Updated on 2025-07-09 GMT+08:00

Concepts

Function

Functions are code defined to handle events.

Event Source

An event source is a public cloud service or custom application that publishes events.

Runtime

The runtime provides an execution environment for the corresponding programming language to pass function invocation events, context information, and responses.

FunctionGraph currently supports Node.js, Python, Java, Go, C#, PHP, Cangjie, and custom runtimes.

For details, see Function Runtimes.

Synchronous Invocation

Clients wait for explicit responses to their requests from a function. Responses are returned only after the function is invoked.

For details, see Invoking a Function.

Asynchronous Invocation

Clients do not care about the function invocation results of their requests. After receiving a request, FunctionGraph puts it in a queue, returns a response, and processes other requests when there are idle resources.

For details, see Invoking a Function.

Trigger

A trigger is an event that triggers function execution. Triggers can also be used to trigger functions when specified cloud service events occur.

For details, see FunctionGraph Event Sources.

Function Flow

You can drag, configure, and connect components on the UI and create function flow tasks to complete orchestration in complex scenarios.
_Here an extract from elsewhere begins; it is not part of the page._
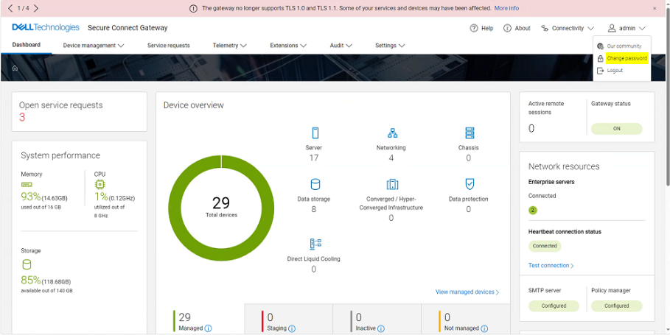The width and height of the screenshot is (670, 335).
Task: Open the Telemetry dropdown menu
Action: 229,46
For details, see Flow Management.

Single-Instance Multi-Concurrency

The number of requests that can be concurrently processed by an instance.

Custom Images

You can directly package and upload container images. The platform then loads and starts these images to create functions.

Custom Function Execution

You can customize scripts and files to execute functions.

Function Logs

Logs generated during function invocation.

Function Monitoring

Monitoring information generated during function execution.

Function Version

FunctionGraph allows you to publish one or more versions throughout the development, testing, and production processes to manage your function code. The code and environment variables of each version are saved as a snapshot. After the function code is published, modify settings when necessary.

Function Alias

You can create an alias for a specific function version. To roll back to a previous version, use the corresponding alias to represent the version instead of modifying the function code.

Each function alias can be bound to a major version and an additional version for traffic shifting.

Dependency Package

A dependency contains public libraries that support the running of function code. You can encapsulate the required public libraries into a dependency for easier management, sharing, and smaller deployment sizes.

For more information about function dependencies, see Configuring Dependency Packages.

Tracing

Service calls can be traced and recorded, so that the execution paths and statuses of service requests in distributed systems can be restored to quickly locate performance bottlenecks and faults.

Bootstrap File

The bootstrap file is the startup file of an HTTP function. The HTTP function can only read bootstrap as the startup file name. If the file name is not bootstrap, the service cannot be started.